WHAT NEEDS TO BE DONE
In your copy of the data, keep every word exact and include no pictures.

** Opening RECORDED DATA block **

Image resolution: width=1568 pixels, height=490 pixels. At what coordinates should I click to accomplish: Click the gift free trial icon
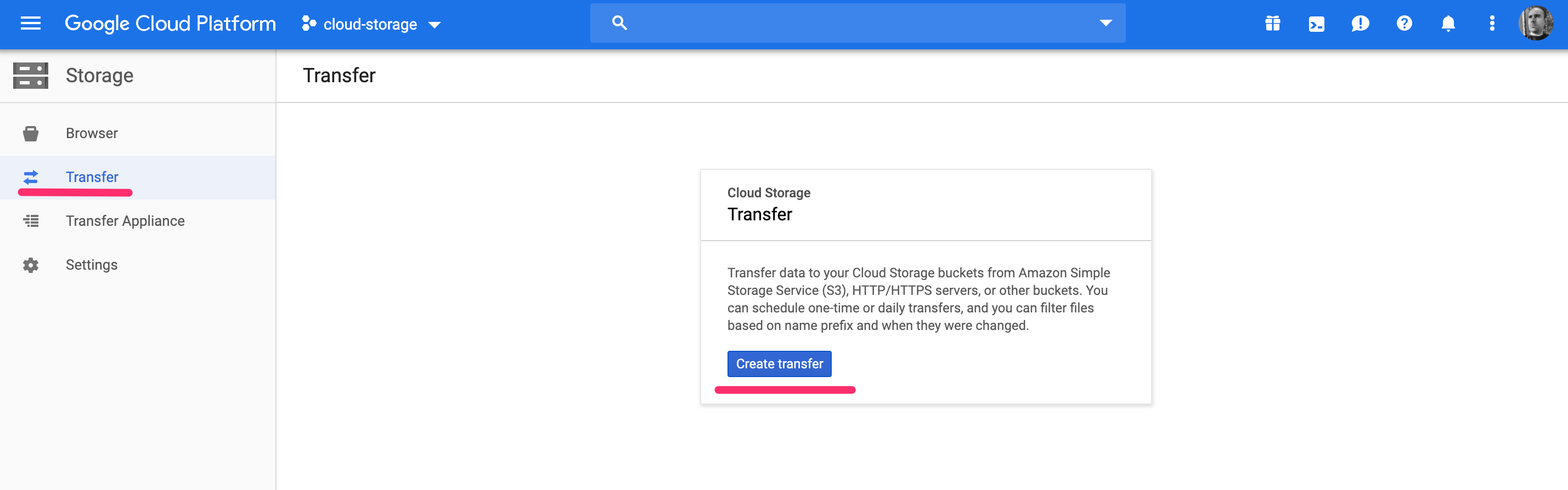[x=1272, y=24]
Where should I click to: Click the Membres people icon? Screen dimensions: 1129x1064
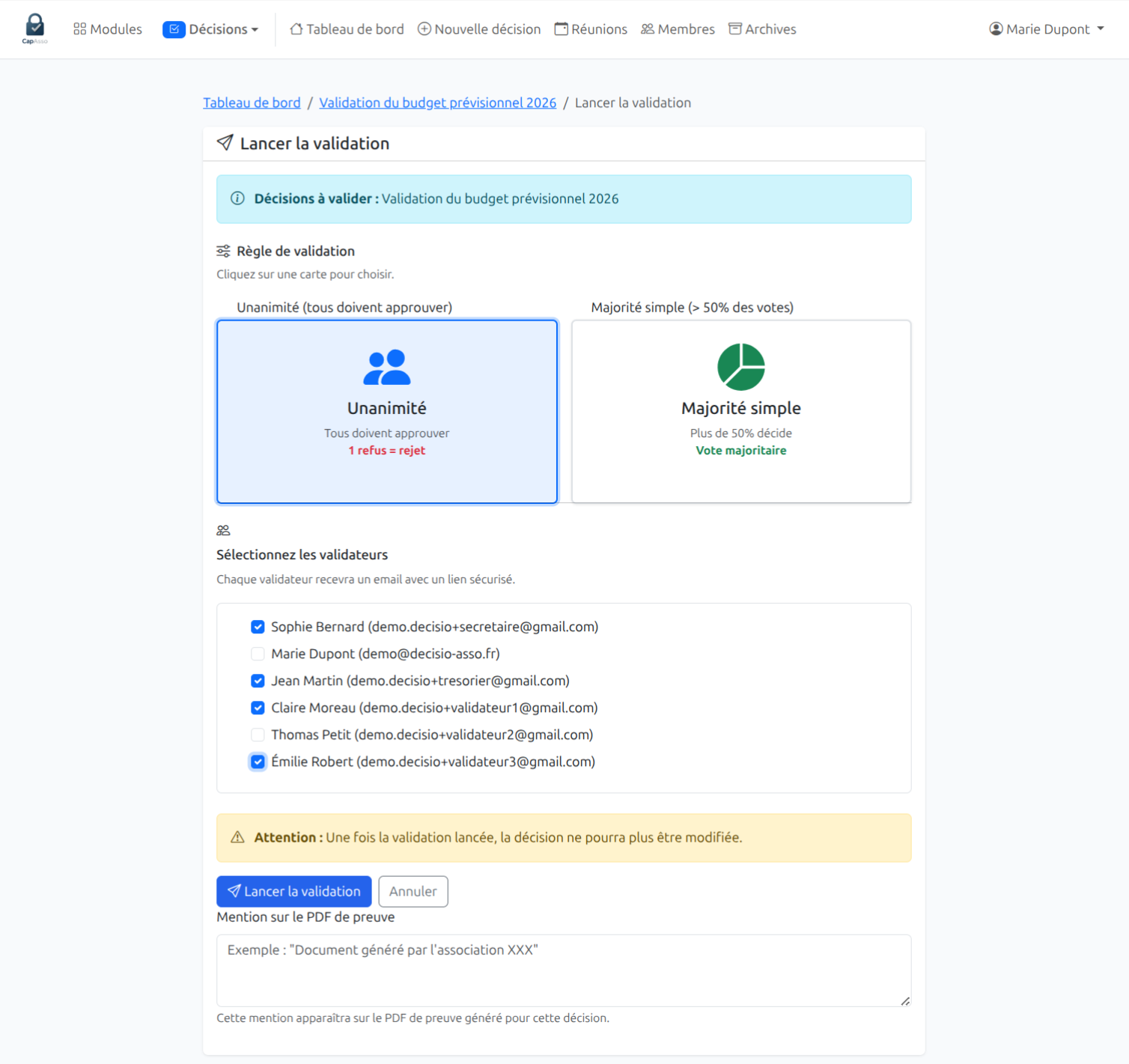pos(647,28)
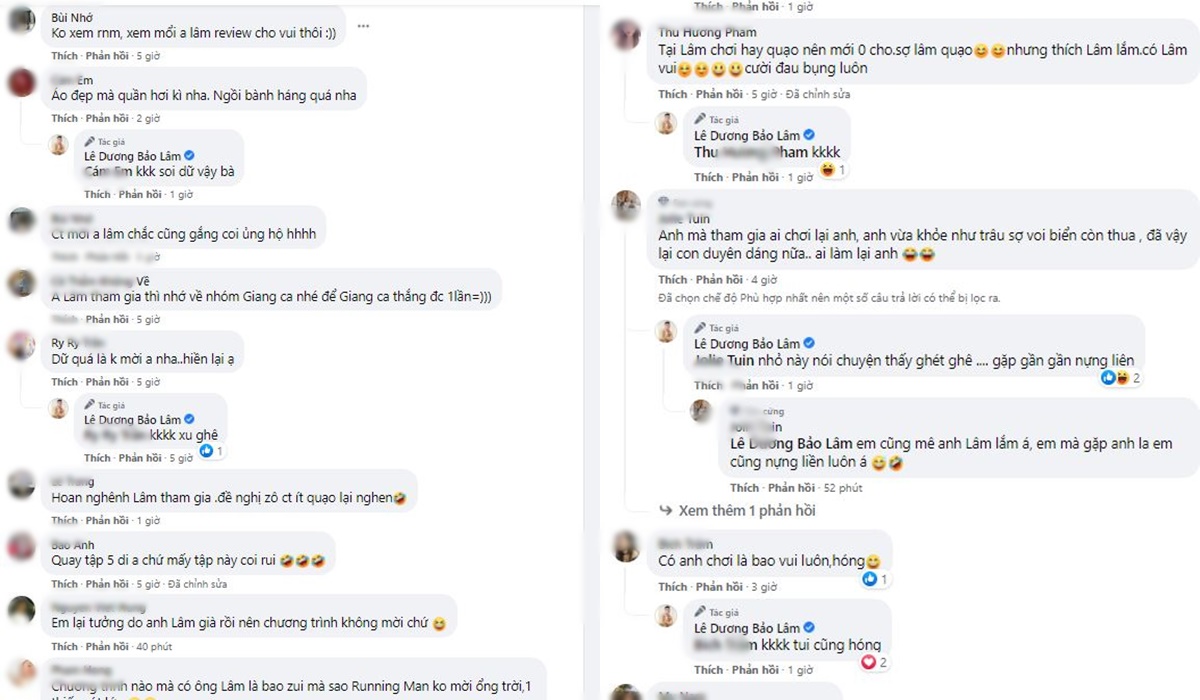The image size is (1200, 700).
Task: Click Thu Hương Pham's profile avatar
Action: coord(627,36)
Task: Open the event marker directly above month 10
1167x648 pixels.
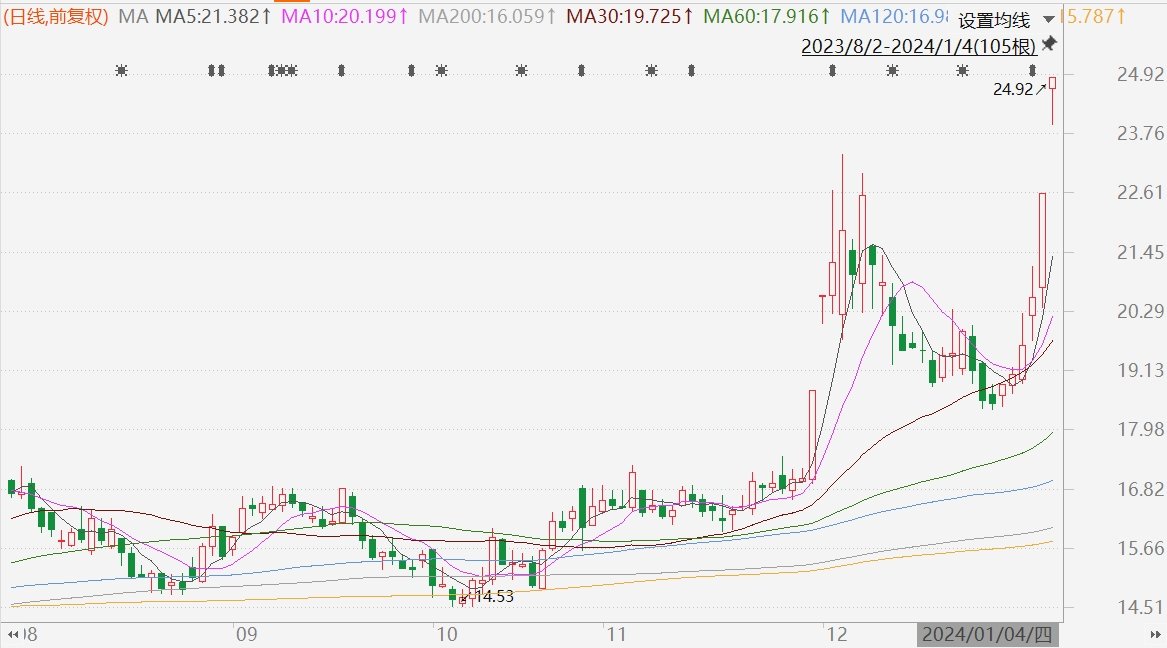Action: [x=441, y=70]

** Closing RECORDED DATA block **

COMPLETED TASK
Image resolution: width=1568 pixels, height=490 pixels. At what coordinates should I click to accomplish: Click the gift free trial icon
[x=1272, y=24]
Where should I click to: Click the Membres people icon? Screen dimensions: 1129x1064
pos(647,28)
The image size is (1200, 700).
Task: Click Thu Hương Pham's profile avatar
Action: coord(627,36)
Task: Open the event marker directly above month 10
1167x648 pixels.
Action: [x=441, y=70]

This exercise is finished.